#### ARTICOLO ####

Con lo spettacolo Il Minotauro, in cammino lungo il Cimitero Germanico del Passo della Futa fino al venti di agosto, la Compagnia Archivio Zeta tenta come da annuale tradizione di ridestare le voci nascoste di un luogo votato al silenzio e alla memoria per trascinarlo dentro allo spazio del mito: e lo fa sfruttando il testo Los Reyes dell’argentino Cortázar, del 1949.
Il Cimitero Germanico è un luogo che già di per sé parla e racconta una storia: non fosse altro che per la sua organizzazione “piramidale”, che invita lo sguardo a spaziare seguendo un percorso, partendo dalle colline circostanti dall’indiscutibile suggestività, per arrivare al suo culmine architettonico centrale, una struttura obliquamente angolare che punta verso l’alto. Il pubblico è invitato a seguire la cinta in pietra alla base per arrivare a una delle piattaforme circolari in legno che si ripetono all’interno del Cimitero, nella prima della quale troviamo il re greco Minosse: proteso verso quella stessa struttura, prigione del mostro mitologico dalla testa taurina, il re lamenta con accenti più che caricati la presenza viva e assente, ominosa quanto invisibile, del figlio della colpa, di quel “silenzio in agguato”.

#### RECORD DEI DATI ####

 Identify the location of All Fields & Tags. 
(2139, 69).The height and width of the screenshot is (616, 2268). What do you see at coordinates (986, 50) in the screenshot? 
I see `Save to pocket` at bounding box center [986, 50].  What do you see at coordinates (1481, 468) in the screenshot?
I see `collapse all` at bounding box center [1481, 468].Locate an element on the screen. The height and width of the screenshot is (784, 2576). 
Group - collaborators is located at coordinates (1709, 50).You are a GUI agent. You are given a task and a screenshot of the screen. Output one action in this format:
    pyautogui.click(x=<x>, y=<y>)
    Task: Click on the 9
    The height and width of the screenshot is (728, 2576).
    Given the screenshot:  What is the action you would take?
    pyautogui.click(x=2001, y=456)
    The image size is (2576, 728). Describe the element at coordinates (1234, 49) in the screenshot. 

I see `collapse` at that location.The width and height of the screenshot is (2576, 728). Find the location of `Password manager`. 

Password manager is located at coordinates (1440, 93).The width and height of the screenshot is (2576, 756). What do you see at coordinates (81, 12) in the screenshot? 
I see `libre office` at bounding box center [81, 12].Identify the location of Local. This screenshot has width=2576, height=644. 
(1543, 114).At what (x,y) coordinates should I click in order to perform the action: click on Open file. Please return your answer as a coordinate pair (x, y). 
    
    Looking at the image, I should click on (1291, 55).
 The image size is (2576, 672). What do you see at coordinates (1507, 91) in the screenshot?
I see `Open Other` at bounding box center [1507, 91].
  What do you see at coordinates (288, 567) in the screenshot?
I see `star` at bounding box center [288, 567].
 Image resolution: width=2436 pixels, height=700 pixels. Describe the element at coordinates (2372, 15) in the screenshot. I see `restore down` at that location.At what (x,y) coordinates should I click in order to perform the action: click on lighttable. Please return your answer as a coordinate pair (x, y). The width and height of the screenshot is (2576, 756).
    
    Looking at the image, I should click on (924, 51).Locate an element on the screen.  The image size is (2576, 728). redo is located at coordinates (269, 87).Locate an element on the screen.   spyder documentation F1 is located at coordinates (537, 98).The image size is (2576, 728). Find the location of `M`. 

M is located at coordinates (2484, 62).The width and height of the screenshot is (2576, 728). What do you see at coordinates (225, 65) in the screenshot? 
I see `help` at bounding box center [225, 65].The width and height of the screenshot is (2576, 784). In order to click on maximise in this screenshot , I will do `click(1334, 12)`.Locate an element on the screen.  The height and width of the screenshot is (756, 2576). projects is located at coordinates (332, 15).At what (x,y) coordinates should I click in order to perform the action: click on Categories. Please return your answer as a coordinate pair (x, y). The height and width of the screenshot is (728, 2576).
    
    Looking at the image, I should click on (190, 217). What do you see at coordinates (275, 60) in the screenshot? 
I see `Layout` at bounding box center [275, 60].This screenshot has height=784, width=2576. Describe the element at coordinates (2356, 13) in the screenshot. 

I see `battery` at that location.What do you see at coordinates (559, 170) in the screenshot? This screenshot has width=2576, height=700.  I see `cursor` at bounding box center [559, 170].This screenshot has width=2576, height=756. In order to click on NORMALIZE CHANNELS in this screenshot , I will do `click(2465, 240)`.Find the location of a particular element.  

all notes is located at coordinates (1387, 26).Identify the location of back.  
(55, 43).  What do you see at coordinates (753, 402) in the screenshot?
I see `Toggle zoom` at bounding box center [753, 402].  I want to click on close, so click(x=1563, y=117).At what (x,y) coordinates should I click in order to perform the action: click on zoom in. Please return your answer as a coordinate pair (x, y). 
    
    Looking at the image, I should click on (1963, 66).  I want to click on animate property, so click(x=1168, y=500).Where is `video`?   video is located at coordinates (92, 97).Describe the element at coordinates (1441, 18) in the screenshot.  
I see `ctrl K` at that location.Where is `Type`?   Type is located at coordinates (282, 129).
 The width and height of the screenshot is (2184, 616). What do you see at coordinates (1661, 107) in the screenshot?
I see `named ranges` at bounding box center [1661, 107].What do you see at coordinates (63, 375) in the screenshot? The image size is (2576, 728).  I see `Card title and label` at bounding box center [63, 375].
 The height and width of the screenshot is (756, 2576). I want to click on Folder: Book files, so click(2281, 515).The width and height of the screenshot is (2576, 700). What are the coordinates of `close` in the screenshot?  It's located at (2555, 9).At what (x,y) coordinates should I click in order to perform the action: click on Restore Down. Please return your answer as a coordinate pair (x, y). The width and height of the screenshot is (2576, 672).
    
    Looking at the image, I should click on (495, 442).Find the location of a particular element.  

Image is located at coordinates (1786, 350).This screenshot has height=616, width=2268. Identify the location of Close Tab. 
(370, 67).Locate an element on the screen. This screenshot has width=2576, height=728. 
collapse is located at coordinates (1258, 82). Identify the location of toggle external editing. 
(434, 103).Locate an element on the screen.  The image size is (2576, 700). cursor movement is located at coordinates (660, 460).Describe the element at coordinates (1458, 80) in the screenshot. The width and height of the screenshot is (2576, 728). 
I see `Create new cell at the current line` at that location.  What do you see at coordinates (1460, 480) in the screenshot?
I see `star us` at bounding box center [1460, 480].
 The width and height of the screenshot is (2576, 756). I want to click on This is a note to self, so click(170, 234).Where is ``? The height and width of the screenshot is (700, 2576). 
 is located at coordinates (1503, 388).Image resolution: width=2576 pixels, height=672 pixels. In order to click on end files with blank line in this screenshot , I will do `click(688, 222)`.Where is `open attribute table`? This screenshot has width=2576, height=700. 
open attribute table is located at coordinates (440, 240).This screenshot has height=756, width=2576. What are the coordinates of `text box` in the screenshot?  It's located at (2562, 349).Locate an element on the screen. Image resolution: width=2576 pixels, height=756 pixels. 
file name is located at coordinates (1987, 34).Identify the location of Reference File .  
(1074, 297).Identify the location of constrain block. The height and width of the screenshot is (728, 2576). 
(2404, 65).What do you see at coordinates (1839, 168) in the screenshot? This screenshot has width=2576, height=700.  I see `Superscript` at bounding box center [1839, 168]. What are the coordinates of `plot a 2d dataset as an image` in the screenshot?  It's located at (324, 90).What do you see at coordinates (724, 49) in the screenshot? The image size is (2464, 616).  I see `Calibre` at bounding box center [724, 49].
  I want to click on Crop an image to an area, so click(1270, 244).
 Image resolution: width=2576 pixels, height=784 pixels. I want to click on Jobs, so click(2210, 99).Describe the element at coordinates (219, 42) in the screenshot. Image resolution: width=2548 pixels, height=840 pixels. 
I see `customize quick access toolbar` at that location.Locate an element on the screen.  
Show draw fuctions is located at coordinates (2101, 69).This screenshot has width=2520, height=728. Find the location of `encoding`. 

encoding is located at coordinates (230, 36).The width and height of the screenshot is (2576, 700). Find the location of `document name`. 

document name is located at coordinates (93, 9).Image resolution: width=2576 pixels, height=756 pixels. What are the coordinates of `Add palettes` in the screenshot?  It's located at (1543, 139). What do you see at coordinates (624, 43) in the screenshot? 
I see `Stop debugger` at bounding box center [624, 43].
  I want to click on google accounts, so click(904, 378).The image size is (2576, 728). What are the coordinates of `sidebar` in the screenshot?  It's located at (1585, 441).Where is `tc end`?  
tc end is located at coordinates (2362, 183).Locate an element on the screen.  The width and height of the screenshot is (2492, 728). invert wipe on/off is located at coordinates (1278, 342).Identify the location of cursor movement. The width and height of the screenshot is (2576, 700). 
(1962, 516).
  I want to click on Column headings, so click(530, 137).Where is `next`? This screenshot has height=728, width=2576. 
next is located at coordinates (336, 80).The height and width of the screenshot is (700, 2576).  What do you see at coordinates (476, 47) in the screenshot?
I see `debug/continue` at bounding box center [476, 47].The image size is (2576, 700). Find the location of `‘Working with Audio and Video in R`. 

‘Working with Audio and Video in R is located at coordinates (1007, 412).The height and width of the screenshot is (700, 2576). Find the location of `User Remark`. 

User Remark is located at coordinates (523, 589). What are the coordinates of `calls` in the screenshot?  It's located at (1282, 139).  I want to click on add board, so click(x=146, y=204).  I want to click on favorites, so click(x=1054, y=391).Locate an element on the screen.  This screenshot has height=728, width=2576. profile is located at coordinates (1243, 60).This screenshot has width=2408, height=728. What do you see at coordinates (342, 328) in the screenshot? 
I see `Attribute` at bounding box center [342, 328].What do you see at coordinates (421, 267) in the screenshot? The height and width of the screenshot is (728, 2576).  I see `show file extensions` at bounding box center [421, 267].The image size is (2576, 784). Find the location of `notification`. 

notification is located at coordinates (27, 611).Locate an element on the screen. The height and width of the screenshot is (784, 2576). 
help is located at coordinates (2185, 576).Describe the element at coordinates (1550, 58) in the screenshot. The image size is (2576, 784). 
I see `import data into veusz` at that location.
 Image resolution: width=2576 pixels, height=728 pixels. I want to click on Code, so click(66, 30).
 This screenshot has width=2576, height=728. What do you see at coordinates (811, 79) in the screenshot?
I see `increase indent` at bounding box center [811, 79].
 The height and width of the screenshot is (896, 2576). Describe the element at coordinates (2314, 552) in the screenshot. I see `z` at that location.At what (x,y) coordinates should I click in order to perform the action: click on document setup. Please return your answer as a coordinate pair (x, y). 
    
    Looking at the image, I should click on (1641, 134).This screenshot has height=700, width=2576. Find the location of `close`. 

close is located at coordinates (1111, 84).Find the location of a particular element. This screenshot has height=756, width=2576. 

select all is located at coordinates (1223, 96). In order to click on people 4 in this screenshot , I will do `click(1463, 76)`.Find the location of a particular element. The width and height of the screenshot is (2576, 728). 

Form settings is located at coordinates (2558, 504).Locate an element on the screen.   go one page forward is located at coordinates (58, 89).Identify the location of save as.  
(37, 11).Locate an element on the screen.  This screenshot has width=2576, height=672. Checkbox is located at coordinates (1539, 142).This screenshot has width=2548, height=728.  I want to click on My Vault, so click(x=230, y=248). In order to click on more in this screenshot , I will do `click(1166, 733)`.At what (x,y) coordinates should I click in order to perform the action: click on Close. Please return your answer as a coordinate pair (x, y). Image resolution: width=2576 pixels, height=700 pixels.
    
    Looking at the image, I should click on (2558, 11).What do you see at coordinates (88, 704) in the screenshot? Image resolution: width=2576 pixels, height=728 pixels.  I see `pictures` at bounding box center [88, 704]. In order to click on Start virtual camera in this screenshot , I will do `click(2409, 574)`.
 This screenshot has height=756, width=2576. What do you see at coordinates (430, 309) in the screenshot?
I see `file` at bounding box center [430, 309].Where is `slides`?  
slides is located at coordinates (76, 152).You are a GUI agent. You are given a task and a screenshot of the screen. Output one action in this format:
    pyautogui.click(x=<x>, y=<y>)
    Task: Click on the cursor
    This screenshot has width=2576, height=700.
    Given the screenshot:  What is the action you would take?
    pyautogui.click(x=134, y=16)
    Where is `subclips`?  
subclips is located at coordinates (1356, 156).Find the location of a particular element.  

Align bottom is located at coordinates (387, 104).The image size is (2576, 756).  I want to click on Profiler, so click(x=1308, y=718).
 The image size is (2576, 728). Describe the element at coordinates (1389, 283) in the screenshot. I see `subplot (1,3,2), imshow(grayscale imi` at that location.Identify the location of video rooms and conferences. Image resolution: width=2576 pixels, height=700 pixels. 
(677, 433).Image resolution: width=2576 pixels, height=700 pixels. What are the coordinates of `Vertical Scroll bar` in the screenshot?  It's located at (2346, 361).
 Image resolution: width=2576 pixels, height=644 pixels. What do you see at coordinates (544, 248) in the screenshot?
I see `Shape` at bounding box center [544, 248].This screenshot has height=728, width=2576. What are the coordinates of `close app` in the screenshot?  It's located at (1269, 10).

####

◆ **ISTRUZIONI**
Continua l'articolo sullo spettacolo Il Minotauro a partire dalla sua ultima frase. Le voci non hanno alcun ruolo in questo esercizio.

◆ **RISPOSTA ALL'ESERCIZIO**
Il testo di Cortázar è presentato integralmente, senza particolari variazioni; si passa successivamente al confronto fra il re di Cnosso e la figlia Arianna, separati da una lamina in metallo arrugginito che all’occorrenza viene utilizzata per produrre sonorità distorte – la presenza della musica a sottolineatura di un testo già di per sé denso di significazione sarà tratto costante di tutto il percorso – che ne impedisce la reciproca visione diretta; lungo il rettilineo delle scale centrali che conducono verso il virtuale ingresso del labirinto viene presentato l’eroe Teseo (che con molte parole ci informa della sua natura di “eroe dalle poche parole”); ci si volta di nuovo verso le colline per ritrovare Arianna e il suo mitologico gomitolo, seguendo lo sguardo dell’eroe; si accede finalmente al centro del “labirinto” per lo scontro finale, che non vediamo ma udiamo, in accordo filologicamente pedissequo con la tradizione, e il “poema drammatico” cortazariano viene chiuso con le ultime parole del Minotauro, “signore dei giochi” finalmente visibile agli occhi del pubblico.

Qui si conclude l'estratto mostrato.